# WHAT THE TASK ASKS
Supply the number of lines below containing "Google", nothing else.

(Stored data entries)
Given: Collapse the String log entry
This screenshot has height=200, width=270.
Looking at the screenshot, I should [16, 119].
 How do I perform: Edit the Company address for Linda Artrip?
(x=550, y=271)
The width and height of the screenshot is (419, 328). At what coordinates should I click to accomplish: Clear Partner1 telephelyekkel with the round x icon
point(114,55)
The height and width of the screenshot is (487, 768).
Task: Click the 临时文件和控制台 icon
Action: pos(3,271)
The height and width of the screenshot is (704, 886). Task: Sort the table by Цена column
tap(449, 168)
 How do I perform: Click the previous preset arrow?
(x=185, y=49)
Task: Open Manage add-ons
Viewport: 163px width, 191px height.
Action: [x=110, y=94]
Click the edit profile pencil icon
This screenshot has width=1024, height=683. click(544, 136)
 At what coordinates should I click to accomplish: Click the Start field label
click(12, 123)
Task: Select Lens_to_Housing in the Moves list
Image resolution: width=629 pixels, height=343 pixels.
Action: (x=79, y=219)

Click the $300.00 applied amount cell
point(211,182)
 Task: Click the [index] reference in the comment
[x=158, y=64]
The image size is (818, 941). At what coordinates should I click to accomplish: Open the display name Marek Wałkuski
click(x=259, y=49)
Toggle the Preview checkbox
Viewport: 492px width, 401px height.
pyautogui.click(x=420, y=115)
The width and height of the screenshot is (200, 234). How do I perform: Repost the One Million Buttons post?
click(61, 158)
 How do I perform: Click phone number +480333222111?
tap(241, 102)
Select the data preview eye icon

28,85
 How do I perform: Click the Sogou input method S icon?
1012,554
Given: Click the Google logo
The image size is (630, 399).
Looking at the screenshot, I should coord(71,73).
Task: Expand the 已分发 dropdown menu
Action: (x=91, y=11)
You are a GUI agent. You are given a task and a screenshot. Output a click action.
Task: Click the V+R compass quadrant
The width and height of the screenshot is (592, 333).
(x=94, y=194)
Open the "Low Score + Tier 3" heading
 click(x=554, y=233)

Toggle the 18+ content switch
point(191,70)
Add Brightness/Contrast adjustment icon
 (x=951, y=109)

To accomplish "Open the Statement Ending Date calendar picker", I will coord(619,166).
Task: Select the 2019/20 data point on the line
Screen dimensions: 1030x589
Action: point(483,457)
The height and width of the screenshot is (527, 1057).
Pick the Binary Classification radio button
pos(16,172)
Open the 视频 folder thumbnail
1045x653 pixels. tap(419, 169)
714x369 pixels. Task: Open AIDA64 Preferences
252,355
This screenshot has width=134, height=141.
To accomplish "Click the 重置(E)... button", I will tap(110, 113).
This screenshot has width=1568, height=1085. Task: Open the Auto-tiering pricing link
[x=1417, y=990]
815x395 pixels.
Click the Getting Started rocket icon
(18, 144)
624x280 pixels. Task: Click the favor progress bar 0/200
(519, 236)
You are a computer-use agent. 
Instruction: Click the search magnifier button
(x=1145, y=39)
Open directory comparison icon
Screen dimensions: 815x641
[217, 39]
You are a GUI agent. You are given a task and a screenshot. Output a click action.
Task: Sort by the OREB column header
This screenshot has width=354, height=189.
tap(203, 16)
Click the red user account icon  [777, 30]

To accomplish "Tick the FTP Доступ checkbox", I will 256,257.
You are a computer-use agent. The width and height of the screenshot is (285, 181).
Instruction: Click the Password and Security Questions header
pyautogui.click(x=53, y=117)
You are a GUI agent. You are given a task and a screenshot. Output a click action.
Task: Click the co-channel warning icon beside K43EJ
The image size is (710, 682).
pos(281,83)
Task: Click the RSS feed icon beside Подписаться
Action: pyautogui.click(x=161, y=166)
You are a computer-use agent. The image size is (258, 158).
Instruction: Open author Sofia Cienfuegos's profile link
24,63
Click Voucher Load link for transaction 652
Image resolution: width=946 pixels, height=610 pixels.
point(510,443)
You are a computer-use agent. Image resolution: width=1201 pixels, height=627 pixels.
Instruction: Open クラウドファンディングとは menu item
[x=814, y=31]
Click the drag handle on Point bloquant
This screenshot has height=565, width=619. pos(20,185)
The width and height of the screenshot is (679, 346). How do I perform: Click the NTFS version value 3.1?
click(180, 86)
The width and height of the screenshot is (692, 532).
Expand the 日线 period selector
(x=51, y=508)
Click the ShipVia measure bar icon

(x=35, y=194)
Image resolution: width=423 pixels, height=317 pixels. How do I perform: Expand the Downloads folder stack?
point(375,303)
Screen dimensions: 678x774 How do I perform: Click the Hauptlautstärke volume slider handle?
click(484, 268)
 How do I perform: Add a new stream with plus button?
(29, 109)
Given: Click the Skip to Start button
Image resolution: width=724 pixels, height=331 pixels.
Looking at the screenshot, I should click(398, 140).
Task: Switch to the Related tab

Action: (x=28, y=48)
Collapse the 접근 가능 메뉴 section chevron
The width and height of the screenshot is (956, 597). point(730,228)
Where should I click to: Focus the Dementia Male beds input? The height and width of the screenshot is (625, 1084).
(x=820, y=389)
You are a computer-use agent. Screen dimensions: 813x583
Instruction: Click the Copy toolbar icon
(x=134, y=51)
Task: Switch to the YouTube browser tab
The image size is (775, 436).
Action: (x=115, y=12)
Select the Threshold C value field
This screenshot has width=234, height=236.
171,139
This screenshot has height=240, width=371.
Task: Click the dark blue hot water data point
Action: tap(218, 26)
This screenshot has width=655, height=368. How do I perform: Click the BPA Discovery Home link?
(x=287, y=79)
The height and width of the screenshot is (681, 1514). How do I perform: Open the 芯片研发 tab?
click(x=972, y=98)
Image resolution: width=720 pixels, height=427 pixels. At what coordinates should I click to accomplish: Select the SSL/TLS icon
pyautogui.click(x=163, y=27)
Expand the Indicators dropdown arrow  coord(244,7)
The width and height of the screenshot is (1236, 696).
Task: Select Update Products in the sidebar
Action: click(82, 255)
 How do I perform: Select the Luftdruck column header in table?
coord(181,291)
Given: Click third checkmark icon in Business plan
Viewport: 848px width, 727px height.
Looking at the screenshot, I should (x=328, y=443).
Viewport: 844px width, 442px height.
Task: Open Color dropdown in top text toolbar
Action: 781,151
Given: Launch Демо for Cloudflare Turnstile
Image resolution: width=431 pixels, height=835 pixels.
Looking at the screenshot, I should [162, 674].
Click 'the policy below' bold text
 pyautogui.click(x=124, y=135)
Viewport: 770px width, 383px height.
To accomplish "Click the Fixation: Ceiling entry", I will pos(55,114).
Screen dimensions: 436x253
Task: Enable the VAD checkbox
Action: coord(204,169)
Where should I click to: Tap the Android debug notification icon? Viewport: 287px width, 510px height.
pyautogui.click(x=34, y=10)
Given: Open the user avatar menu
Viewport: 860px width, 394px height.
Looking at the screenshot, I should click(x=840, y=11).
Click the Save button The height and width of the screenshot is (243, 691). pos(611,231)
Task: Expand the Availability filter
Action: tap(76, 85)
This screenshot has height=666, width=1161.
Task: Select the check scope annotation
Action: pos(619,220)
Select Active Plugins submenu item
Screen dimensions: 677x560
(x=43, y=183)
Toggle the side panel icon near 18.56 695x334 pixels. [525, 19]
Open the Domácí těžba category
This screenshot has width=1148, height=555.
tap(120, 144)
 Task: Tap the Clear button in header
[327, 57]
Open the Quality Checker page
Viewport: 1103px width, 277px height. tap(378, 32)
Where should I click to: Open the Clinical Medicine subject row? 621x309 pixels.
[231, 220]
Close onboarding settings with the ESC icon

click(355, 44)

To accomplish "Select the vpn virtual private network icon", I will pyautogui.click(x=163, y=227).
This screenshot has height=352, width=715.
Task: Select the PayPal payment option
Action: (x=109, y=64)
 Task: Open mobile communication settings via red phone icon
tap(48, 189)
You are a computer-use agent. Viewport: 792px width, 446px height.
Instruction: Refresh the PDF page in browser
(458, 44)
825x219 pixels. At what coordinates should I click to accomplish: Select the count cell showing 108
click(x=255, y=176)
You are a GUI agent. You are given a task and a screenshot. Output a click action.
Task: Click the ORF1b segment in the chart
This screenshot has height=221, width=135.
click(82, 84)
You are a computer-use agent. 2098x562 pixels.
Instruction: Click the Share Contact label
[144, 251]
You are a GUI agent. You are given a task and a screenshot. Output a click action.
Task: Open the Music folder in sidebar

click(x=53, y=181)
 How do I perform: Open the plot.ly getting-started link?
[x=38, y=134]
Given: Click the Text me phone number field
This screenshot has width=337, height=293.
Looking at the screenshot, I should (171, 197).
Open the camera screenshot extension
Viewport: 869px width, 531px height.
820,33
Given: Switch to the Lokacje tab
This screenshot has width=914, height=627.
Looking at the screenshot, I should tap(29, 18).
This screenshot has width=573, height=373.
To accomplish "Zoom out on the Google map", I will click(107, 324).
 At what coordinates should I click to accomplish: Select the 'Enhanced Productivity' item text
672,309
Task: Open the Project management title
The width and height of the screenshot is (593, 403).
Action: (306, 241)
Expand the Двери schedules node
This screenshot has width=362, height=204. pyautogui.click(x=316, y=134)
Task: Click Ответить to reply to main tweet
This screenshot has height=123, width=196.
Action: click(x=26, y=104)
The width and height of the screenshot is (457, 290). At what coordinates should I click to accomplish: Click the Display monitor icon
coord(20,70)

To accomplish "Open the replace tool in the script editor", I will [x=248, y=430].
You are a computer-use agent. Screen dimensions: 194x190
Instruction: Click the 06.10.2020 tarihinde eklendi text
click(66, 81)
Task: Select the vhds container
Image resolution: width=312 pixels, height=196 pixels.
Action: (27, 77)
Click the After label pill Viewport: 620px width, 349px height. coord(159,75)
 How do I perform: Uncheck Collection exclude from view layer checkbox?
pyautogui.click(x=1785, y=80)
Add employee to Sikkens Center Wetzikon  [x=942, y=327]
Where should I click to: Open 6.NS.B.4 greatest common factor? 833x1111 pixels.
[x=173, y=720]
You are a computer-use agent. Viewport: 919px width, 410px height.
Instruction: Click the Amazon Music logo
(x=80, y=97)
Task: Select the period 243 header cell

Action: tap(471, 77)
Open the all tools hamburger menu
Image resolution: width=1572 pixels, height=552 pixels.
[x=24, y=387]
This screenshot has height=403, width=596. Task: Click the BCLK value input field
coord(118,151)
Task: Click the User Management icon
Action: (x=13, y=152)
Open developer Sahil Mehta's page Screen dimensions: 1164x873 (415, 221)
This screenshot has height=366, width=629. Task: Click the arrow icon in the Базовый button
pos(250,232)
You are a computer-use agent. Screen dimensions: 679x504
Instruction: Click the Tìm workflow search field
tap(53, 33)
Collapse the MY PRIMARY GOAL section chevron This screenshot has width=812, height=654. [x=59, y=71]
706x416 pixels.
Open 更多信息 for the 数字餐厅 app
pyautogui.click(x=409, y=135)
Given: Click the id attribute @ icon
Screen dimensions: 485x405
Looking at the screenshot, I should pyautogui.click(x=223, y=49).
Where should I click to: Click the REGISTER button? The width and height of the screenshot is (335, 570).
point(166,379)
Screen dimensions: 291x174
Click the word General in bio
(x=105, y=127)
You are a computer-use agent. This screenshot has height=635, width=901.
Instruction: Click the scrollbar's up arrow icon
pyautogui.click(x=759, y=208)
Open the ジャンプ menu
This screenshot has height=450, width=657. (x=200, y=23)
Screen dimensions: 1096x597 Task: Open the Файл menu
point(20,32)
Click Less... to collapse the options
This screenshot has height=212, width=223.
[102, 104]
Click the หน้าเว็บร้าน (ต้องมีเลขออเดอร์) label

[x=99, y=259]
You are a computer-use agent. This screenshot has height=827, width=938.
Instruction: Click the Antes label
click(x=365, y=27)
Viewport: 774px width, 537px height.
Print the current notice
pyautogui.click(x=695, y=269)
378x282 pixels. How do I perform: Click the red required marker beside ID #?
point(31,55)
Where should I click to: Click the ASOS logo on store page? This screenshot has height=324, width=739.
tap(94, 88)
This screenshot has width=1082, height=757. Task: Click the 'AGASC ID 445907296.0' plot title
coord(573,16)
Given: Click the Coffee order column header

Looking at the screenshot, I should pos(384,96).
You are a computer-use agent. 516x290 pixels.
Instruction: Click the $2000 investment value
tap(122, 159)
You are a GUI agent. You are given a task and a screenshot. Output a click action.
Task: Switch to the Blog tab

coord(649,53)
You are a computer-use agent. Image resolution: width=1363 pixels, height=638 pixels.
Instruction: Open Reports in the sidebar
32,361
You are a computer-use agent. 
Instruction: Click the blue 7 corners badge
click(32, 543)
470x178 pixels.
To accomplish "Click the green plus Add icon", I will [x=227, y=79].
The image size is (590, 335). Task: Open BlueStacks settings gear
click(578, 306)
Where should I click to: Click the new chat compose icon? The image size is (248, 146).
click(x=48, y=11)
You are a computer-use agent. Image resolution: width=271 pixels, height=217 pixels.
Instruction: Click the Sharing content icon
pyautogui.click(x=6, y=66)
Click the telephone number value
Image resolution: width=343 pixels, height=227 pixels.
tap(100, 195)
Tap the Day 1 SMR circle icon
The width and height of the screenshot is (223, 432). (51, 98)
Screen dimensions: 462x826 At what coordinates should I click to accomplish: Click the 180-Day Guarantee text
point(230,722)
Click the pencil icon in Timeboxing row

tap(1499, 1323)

# SOLUTION BELOW
2